(Stored items)
>>>>
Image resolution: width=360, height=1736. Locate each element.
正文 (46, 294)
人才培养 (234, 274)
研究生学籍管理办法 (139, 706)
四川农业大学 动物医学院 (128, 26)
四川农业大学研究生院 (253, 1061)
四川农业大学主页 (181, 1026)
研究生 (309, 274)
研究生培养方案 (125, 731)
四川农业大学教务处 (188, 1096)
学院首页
<<<<
▶ TASK BRIEF:
Repeat each record in full; every line must match exactly.

▶ ANSWER SPACE:
Image resolution: width=360, height=1736. Locate each element.
正文 (46, 294)
人才培养 (234, 274)
研究生学籍管理办法 (139, 706)
四川农业大学 动物医学院 (128, 26)
四川农业大学研究生院 (253, 1061)
四川农业大学主页 (181, 1026)
研究生 (309, 274)
研究生培养方案 (125, 731)
四川农业大学教务处 (188, 1096)
学院首页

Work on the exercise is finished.